TASK STATEMENT:
Among the entries below, one stretch runs from the line that contains "Instruction: Open the 菜单(M) dropdown" through the line that contains "Jump to 一般规范 section". Repeat that stretch exactly, ends included, and only that.

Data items
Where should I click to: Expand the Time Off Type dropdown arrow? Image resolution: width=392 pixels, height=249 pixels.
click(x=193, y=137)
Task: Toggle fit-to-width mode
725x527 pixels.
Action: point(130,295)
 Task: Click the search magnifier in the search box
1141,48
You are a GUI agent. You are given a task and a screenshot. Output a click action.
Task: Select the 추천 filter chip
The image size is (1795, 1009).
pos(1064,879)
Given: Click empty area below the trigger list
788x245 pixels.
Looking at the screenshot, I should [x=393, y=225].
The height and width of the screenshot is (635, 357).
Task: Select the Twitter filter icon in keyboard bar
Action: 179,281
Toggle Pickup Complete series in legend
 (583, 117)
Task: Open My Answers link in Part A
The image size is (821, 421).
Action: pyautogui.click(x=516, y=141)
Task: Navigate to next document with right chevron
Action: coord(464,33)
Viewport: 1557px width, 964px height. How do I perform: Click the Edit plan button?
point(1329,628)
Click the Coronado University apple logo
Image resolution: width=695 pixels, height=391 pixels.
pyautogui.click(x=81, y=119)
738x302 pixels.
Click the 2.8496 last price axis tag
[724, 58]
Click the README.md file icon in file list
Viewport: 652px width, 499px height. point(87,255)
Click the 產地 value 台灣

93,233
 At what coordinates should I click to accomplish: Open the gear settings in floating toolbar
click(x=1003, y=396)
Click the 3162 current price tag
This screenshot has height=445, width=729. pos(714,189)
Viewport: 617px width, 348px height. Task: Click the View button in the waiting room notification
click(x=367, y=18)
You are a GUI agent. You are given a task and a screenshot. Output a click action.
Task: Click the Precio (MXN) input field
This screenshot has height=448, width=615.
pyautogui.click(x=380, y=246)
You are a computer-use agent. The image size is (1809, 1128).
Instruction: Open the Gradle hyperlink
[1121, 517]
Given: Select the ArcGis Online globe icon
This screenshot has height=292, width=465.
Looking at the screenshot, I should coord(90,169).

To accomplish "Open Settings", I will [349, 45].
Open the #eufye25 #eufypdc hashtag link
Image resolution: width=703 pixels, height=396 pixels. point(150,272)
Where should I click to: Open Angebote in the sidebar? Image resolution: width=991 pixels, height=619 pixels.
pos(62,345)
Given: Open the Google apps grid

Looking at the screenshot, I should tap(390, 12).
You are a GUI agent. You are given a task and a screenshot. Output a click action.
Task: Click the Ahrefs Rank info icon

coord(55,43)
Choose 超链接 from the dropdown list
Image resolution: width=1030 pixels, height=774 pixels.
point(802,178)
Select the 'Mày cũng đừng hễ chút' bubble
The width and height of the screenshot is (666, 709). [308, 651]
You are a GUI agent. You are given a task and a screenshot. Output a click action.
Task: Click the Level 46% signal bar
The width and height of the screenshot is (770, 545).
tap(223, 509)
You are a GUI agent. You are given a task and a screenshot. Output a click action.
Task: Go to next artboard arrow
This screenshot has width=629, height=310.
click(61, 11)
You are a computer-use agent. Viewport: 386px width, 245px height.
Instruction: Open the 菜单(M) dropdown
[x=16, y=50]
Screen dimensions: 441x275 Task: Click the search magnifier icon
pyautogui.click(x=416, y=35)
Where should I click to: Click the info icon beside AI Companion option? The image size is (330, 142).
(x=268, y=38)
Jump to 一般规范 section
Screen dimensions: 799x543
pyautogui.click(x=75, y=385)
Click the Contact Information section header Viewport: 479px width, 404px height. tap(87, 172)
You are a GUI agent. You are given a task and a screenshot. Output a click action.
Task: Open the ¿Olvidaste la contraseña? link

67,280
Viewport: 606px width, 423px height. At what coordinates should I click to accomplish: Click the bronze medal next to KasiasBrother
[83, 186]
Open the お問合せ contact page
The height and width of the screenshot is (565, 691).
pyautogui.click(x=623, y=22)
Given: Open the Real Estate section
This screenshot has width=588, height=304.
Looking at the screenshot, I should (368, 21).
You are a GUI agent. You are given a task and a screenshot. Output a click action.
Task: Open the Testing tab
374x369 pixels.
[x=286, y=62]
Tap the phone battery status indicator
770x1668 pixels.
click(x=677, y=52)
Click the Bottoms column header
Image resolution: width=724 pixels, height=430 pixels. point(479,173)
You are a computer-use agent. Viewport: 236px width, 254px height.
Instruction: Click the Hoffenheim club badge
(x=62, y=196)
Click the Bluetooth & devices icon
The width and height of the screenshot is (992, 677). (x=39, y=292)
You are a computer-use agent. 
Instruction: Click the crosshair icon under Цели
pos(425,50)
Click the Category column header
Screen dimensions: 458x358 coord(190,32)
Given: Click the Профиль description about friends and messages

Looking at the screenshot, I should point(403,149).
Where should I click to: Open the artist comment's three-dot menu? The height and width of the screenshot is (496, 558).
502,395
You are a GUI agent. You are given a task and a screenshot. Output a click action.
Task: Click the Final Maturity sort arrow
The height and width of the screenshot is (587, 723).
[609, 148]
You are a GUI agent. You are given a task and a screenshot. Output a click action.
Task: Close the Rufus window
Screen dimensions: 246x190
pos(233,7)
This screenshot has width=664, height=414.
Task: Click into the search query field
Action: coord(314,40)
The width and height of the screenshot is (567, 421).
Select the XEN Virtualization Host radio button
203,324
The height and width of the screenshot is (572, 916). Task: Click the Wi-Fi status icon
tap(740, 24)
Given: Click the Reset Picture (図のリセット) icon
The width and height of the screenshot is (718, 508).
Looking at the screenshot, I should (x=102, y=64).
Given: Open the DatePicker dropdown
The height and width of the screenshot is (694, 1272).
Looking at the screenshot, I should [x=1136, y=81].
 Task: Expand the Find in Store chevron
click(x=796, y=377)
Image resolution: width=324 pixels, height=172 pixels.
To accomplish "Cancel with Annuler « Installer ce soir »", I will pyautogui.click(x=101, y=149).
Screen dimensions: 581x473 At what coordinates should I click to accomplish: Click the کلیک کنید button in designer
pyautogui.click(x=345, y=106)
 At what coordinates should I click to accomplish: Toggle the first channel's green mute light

YOUR RESPONSE:
Instruction: Open the 菜单(M) dropdown
[x=16, y=50]
Screen dimensions: 441x275 Task: Click the search magnifier icon
pyautogui.click(x=416, y=35)
Where should I click to: Click the info icon beside AI Companion option? The image size is (330, 142).
(x=268, y=38)
Jump to 一般规范 section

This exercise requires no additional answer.